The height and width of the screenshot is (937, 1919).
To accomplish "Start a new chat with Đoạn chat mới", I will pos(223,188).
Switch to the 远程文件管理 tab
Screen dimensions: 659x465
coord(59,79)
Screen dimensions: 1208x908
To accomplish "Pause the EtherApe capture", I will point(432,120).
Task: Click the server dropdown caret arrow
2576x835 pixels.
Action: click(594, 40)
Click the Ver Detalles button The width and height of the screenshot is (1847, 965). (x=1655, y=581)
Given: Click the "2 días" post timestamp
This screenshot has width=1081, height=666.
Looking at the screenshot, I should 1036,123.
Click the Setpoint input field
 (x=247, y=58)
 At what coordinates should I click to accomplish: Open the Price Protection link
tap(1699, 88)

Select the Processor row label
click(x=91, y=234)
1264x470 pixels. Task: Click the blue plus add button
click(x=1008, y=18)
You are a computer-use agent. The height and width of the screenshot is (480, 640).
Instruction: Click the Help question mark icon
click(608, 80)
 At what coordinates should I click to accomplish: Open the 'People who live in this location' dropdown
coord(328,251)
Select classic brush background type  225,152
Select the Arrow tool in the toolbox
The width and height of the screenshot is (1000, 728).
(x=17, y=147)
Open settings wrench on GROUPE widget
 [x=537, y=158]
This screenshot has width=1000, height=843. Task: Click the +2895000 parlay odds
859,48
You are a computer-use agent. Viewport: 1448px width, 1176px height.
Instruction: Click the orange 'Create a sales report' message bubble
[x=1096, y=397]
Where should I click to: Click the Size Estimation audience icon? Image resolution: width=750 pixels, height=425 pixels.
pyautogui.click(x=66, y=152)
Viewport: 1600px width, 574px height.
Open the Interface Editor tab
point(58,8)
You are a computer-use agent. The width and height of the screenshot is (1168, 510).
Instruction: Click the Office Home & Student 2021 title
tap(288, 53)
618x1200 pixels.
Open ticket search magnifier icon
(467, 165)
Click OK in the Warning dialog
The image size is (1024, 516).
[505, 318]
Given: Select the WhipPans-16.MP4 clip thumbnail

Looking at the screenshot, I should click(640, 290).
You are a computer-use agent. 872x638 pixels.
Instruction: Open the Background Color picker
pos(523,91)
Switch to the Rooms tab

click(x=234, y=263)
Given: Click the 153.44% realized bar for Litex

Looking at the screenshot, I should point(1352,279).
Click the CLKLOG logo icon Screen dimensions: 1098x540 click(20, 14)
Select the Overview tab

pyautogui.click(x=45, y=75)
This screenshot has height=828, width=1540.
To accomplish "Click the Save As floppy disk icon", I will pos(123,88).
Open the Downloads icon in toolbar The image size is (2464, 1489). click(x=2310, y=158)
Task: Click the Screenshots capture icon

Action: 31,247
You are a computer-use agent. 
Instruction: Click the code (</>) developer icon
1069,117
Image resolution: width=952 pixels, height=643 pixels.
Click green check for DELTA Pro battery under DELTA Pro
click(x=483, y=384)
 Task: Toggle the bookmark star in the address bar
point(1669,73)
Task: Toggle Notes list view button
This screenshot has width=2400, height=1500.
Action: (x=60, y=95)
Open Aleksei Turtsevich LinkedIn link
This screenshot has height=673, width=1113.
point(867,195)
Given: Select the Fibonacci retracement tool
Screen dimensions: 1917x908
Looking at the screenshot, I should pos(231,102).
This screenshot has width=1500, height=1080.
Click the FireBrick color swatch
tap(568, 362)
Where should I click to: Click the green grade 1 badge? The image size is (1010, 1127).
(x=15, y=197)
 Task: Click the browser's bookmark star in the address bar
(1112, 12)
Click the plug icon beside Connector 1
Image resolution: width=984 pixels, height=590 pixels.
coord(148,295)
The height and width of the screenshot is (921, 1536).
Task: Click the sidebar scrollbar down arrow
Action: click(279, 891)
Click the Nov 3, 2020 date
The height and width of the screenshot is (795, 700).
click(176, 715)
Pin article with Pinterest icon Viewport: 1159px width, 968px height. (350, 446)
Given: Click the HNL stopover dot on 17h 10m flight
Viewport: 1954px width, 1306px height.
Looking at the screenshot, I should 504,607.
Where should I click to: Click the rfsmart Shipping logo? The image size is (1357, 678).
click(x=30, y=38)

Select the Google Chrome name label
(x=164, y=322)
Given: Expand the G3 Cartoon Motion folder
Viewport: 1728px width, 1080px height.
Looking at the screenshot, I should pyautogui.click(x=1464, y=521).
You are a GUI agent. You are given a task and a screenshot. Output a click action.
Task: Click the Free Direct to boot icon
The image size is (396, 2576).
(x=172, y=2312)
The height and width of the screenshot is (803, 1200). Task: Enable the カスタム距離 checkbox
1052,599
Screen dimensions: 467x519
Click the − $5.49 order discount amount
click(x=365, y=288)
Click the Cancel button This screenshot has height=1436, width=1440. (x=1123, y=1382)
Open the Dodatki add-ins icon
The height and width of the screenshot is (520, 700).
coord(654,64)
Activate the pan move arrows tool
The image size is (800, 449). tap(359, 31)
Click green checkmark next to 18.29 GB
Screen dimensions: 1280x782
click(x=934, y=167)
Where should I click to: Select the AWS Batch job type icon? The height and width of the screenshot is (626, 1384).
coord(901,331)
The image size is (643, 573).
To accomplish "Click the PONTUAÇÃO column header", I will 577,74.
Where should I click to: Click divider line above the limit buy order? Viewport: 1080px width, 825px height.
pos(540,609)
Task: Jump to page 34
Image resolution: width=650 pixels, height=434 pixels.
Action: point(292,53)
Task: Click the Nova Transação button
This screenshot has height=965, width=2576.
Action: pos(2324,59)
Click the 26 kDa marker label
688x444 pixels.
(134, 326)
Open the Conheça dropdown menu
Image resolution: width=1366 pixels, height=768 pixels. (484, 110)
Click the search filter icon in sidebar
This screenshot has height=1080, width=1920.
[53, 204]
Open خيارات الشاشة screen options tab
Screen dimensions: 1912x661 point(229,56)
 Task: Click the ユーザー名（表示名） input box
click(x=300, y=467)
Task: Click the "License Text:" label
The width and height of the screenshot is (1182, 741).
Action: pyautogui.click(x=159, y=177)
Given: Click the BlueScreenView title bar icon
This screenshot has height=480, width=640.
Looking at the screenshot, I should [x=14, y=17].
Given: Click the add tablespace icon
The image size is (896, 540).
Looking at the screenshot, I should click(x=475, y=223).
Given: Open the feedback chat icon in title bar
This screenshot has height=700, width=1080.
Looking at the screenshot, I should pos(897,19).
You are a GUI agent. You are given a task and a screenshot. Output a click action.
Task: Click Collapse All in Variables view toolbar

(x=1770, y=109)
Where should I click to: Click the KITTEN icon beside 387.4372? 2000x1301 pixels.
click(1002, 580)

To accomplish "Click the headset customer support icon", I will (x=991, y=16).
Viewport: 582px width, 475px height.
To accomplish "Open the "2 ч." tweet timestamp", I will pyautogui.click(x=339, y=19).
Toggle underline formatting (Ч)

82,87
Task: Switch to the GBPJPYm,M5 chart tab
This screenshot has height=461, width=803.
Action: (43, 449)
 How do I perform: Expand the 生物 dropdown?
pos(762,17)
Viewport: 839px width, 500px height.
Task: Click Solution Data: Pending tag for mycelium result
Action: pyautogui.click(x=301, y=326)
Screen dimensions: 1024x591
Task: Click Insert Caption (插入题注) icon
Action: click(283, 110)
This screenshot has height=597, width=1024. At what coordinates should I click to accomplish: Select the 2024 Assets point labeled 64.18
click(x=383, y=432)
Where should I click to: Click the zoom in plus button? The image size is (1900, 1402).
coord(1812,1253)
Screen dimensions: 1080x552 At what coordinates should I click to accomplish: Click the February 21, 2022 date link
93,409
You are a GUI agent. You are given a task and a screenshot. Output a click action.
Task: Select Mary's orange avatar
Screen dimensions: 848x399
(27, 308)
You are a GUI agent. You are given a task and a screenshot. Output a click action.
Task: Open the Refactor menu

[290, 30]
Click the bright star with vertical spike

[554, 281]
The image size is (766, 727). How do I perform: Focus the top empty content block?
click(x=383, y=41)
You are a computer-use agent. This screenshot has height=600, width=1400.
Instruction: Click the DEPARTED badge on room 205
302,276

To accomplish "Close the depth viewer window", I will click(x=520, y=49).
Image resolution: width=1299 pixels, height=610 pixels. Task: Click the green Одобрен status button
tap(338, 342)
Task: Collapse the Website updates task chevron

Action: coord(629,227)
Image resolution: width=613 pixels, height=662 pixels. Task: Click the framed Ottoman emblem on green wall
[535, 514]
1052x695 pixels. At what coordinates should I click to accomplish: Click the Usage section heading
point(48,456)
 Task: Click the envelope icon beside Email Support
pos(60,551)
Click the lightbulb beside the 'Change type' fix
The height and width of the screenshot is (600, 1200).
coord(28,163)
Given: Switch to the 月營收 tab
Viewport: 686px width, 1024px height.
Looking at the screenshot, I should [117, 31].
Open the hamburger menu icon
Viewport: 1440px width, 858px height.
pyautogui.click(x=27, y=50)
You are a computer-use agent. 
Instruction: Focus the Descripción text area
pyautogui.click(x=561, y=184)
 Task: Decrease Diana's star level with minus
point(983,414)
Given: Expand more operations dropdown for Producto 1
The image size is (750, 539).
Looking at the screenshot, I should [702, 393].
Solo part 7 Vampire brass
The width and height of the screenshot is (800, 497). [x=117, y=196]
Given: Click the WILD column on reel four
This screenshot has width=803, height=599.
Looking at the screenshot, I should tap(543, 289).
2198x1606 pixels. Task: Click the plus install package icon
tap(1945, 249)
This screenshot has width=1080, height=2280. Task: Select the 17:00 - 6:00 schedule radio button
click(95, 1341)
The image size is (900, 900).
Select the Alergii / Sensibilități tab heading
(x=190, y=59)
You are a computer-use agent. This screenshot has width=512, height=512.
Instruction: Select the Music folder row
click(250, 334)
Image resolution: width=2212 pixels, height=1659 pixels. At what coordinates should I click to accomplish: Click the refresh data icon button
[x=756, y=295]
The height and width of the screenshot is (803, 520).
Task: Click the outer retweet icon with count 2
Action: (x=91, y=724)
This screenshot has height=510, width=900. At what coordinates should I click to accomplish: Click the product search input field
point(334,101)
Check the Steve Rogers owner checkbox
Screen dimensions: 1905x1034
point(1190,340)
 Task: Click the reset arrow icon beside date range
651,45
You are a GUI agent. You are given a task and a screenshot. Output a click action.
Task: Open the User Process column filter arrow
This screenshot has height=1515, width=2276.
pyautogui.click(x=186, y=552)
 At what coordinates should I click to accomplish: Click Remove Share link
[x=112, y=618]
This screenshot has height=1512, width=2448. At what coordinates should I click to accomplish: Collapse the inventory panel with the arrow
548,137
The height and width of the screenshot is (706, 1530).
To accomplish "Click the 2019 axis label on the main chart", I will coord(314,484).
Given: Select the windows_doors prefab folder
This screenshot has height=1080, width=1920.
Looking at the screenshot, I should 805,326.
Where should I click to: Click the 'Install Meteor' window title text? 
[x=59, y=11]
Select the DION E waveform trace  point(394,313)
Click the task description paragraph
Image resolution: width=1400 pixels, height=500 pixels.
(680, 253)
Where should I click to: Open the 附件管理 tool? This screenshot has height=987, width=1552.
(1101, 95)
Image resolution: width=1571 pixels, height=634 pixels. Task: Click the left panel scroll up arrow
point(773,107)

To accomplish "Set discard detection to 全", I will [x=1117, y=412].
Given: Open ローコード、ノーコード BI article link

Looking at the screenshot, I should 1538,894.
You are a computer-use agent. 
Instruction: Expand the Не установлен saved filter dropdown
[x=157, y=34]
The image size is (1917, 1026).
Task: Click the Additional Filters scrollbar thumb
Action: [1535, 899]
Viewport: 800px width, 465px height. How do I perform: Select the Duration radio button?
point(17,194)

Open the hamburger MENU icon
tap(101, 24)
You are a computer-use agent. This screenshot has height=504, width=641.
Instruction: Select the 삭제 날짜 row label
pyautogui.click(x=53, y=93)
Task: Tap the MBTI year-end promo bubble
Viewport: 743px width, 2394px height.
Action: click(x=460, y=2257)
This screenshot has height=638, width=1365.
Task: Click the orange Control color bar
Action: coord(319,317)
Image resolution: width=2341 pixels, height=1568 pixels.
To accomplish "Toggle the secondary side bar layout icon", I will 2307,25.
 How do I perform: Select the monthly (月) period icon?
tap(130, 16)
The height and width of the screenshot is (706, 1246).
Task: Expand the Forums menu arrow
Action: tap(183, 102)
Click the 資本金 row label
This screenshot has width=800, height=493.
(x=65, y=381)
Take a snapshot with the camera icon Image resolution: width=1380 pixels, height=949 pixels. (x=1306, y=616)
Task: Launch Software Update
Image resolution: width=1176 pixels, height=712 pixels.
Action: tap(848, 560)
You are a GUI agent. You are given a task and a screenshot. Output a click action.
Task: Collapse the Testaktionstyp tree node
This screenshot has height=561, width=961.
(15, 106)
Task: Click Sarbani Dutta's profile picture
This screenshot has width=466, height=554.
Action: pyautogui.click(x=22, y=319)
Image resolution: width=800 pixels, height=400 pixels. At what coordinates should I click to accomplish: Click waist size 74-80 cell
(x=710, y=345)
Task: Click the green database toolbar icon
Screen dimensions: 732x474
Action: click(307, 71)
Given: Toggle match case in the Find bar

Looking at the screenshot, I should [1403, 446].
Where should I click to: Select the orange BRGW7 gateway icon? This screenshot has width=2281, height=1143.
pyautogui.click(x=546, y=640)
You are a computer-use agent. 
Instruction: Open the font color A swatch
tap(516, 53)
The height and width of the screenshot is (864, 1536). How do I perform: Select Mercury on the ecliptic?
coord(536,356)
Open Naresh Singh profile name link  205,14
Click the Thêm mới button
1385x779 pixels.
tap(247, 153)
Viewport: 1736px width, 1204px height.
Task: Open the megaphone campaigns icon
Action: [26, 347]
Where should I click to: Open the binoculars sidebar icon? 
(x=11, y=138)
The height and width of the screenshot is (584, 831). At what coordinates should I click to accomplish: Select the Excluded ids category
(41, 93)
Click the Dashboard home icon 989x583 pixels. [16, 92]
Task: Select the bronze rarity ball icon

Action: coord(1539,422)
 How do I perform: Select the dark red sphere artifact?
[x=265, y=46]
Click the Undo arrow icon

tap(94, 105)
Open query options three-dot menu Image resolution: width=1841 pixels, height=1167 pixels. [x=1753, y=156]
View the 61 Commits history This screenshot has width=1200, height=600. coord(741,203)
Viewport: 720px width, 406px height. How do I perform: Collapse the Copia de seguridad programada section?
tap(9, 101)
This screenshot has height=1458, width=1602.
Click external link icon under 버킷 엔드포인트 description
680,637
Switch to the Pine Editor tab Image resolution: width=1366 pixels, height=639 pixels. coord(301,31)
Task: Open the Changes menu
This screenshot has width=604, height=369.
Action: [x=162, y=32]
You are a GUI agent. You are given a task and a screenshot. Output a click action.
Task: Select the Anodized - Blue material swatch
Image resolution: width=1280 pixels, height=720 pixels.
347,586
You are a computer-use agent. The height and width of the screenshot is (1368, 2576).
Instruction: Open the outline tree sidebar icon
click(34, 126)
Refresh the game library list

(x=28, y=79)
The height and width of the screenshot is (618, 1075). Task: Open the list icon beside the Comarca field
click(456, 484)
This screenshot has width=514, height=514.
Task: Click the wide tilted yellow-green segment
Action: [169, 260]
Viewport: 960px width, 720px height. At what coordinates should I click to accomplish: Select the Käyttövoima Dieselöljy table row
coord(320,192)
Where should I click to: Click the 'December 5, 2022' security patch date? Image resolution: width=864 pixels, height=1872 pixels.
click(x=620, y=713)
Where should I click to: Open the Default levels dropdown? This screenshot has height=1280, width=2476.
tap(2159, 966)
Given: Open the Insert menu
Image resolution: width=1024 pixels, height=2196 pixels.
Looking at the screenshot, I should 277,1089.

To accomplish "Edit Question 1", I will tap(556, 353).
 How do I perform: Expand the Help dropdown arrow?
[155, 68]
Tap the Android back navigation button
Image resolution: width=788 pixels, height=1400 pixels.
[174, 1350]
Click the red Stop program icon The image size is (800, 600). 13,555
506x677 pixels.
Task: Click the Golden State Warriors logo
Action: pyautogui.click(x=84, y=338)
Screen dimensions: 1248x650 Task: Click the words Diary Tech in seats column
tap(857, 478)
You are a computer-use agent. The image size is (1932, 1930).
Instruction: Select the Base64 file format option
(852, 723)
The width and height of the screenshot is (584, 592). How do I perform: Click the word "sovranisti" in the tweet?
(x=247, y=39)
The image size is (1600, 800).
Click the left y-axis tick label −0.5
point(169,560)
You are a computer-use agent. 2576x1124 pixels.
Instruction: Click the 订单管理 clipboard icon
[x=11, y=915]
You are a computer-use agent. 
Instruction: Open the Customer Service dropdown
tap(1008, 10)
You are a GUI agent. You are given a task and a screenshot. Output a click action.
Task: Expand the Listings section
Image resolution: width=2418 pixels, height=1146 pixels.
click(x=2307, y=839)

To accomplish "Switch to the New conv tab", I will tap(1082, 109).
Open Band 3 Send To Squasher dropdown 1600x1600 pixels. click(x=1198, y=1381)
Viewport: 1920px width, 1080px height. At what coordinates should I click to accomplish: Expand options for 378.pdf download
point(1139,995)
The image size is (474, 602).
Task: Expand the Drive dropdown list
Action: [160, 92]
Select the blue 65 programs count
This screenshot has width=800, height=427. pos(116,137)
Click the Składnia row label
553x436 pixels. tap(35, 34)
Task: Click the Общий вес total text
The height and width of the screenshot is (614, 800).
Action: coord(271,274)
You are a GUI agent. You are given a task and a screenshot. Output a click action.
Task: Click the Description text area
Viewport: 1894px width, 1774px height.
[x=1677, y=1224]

----------------------------------------

* [WAT TE DOEN]:
Neem uit de lijst hierboven letterlijk het deel over dat begint bij de regel met "This screenshot has height=828, width=1540." en eindigt bij de regel met "point(867,195)", beide regels inbegrepen.

* [UITWERKING HIERONDER]:
This screenshot has height=828, width=1540.
To accomplish "Click the Save As floppy disk icon", I will pos(123,88).
Open the Downloads icon in toolbar The image size is (2464, 1489). click(x=2310, y=158)
Task: Click the Screenshots capture icon

Action: 31,247
You are a computer-use agent. 
Instruction: Click the code (</>) developer icon
1069,117
Image resolution: width=952 pixels, height=643 pixels.
Click green check for DELTA Pro battery under DELTA Pro
click(x=483, y=384)
 Task: Toggle the bookmark star in the address bar
point(1669,73)
Task: Toggle Notes list view button
This screenshot has width=2400, height=1500.
Action: (x=60, y=95)
Open Aleksei Turtsevich LinkedIn link
This screenshot has height=673, width=1113.
point(867,195)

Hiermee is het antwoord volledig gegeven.